> _TASK TO COMPLETE_
Nothing should be output except the lines from the top of the material below through the line that contains "Cloud [button] (1173, 57)", each exactly as written.

= Beginning of Section =

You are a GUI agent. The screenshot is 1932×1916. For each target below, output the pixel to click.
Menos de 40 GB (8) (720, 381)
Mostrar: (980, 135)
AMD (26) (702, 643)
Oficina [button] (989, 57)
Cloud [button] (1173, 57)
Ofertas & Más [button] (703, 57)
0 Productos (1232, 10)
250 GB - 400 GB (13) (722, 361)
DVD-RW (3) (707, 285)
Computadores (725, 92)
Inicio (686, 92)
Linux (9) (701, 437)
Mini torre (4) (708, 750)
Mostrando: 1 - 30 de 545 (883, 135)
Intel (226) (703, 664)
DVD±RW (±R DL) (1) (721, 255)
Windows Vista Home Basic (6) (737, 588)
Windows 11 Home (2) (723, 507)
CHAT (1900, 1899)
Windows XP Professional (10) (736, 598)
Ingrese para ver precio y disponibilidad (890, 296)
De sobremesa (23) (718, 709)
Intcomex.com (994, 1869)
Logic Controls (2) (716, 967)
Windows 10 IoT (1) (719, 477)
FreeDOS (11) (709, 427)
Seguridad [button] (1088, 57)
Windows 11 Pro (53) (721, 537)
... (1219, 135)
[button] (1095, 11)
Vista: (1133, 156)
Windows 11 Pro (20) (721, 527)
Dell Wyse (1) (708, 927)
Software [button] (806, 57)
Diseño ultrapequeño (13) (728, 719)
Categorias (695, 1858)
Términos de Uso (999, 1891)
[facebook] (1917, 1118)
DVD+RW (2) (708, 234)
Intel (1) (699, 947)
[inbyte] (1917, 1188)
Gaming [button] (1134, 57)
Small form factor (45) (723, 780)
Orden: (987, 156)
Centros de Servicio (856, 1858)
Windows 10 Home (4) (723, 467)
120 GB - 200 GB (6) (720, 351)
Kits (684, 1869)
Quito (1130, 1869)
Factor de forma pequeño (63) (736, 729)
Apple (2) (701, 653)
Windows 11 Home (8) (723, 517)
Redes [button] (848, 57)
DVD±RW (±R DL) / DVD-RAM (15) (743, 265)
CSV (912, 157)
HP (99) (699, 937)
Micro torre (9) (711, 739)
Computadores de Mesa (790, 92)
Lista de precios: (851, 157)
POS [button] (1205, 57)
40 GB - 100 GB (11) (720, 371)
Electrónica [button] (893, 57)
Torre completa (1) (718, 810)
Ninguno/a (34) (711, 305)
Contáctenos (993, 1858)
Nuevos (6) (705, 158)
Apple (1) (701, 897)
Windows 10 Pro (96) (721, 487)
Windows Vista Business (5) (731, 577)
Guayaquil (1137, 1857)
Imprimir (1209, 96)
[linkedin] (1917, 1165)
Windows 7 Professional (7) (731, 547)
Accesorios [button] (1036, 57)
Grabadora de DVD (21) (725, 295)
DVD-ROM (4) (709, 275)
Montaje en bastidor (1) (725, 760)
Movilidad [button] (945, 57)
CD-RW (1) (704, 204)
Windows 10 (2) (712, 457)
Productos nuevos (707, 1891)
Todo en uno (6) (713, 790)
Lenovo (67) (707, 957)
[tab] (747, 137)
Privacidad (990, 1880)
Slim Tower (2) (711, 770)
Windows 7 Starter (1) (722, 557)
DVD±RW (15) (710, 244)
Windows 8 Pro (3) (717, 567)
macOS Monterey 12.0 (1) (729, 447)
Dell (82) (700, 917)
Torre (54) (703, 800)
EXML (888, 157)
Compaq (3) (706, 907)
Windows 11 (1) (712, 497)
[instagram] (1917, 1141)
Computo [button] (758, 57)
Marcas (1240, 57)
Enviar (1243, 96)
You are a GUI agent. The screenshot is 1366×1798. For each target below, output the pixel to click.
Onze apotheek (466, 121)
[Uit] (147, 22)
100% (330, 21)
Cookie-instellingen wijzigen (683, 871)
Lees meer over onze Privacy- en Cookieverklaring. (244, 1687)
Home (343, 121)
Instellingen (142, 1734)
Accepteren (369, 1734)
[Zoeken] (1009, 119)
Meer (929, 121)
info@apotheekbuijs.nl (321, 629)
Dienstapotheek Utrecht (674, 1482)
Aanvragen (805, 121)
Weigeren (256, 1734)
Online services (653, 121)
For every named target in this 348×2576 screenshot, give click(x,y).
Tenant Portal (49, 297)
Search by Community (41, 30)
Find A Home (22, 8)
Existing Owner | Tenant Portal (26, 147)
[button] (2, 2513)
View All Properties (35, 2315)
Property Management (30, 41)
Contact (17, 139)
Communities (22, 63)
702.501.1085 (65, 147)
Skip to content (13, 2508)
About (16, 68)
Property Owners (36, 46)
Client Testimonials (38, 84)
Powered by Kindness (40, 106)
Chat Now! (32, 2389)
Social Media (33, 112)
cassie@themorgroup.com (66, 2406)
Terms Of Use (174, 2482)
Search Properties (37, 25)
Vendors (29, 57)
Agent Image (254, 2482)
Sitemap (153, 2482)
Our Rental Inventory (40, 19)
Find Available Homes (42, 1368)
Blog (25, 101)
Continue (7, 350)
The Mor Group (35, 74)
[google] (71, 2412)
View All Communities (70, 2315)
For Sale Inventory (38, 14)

= End of Section =

> _SOLVED PROBLEM_
You are a GUI agent. The screenshot is 1932×1916. For each target below, output the pixel to click.
Menos de 40 GB (8) (720, 381)
Mostrar: (980, 135)
AMD (26) (702, 643)
Oficina [button] (989, 57)
Cloud [button] (1173, 57)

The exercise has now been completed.